Engineering Analyst, Trust and Safety, RAI Novel Testing

Google
Mountain View, CA, USA

About the job

Novel Testing is a team within Trust and Safety specializing in complex testing, defining protocols and methodologies for assessing risk where best practices do not currently exist. We pioneer and scale innovative testing programs, streamlining the launch of trustworthy, novel, responsible AI (RAI) products. Work spans from designing first-of-their-kind evaluations for Google’s most ambitious product bets – including autonomous agents, personalization, and the latest hardware – to developing new methodologies for assessing novel foundational model capabilities as they emerge. Advancing the state-of-the-art in AI evaluation is central to this mission.

Responsibilities

Drive the methodological frontier of model evaluation.

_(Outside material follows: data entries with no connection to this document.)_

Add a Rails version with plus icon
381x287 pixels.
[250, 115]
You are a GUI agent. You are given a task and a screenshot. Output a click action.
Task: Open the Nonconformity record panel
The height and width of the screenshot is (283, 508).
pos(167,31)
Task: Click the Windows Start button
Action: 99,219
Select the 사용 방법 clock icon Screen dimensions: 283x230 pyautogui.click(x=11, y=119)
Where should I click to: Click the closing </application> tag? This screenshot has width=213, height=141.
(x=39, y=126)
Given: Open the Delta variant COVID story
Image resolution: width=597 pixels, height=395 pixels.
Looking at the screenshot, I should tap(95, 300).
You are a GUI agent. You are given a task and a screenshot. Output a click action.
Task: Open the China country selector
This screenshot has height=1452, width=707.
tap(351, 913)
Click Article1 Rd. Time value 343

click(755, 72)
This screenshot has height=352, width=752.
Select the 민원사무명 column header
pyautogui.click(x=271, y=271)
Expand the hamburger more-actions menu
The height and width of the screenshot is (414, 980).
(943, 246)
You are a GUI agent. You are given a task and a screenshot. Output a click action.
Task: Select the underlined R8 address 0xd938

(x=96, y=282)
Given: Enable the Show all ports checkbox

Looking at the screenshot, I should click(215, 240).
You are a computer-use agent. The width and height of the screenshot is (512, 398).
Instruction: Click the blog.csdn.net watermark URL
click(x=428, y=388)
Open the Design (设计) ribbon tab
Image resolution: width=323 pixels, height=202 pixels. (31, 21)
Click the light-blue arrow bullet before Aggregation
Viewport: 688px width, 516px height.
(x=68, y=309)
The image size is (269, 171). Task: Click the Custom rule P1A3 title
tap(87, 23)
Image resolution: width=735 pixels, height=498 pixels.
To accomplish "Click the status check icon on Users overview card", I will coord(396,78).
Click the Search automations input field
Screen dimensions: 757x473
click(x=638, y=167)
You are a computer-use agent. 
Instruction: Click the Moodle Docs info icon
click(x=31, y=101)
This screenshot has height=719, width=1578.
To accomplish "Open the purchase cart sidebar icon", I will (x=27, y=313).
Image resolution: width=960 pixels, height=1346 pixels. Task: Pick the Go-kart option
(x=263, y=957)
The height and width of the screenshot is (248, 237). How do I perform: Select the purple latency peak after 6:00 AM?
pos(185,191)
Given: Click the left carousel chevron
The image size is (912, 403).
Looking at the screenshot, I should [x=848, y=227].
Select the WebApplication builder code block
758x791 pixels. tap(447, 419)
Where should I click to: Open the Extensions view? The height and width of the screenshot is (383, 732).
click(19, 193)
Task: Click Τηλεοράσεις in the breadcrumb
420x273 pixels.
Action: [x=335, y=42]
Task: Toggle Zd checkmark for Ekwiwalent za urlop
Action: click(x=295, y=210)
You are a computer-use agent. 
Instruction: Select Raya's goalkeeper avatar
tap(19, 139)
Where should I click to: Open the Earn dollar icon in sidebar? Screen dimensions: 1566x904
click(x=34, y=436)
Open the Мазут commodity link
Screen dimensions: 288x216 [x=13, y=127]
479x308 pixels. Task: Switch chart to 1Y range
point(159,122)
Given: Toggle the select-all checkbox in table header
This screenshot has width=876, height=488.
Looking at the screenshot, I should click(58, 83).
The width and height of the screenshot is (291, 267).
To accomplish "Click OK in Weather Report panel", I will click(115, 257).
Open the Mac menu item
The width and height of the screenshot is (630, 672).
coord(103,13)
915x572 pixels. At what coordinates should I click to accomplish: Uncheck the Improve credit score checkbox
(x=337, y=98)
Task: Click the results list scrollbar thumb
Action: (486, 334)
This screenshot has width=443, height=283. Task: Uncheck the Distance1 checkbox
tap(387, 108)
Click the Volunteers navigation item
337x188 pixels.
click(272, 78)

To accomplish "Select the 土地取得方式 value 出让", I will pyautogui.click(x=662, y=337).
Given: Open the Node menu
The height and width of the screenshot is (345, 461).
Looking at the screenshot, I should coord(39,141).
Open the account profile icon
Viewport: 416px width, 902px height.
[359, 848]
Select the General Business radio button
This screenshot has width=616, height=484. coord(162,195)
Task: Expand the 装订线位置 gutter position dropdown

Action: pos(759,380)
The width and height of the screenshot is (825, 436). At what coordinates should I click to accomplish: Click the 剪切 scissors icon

Partner with Google DeepMind to develop novel data-driven methodologies for the structured and unstructured testing of emerging AI products and model capabilities.

Move beyond standard benchmarks, designing sophisticated experimental frameworks and uncovering latent model behaviors and capabilities.

Define testing and safety standards, working with cross-functional colleagues, policy, and engineering, to ensure they are met.

Perform analyses and drive insights to develop model-level and product-level safety mitigations.

Lead and influence cross-functional teams to implement safety initiatives.

Act as an advisor to executive leadership on complex safety issues.

Represent Google's AI safety efforts in external forums and collaborations, contributing to industry-wide best practices.

Mentor analysts, fostering a culture of excellence and acting as a subject matter expert on adversarial techniques.

Work with graphic, controversial, or upsetting content.

Qualifications

Minimum

Bachelor's degree or equivalent practical experience.

7 years of experience in managing projects and defining project scope, goals, and deliverables.

7 years of experience in data analysis or data science, including identifying trends, generating summary statistics, and drawing insights from quantitative and qualitative data.

5 years of experience in data analysis with experience in SQL or Python.

Preferred

Master's degree or PhD in a relevant quantitative or engineering field.

5 years of experience working in trust and safety operations, data analytics, cybersecurity, or other relevant environment.

Experience working with large language models, LLM operations, prompt engineering, pre-training, and fine-tuning.

Experience in designing and conducting experiments or quantitative research in a technology or AI context.

Experience in AI systems, machine learning, and their potential risks.

Strong technical competency with a data-driven investigative approach to solve complex tests, including proficiency in data manipulation, analysis, and automation using languages like Python and SQL.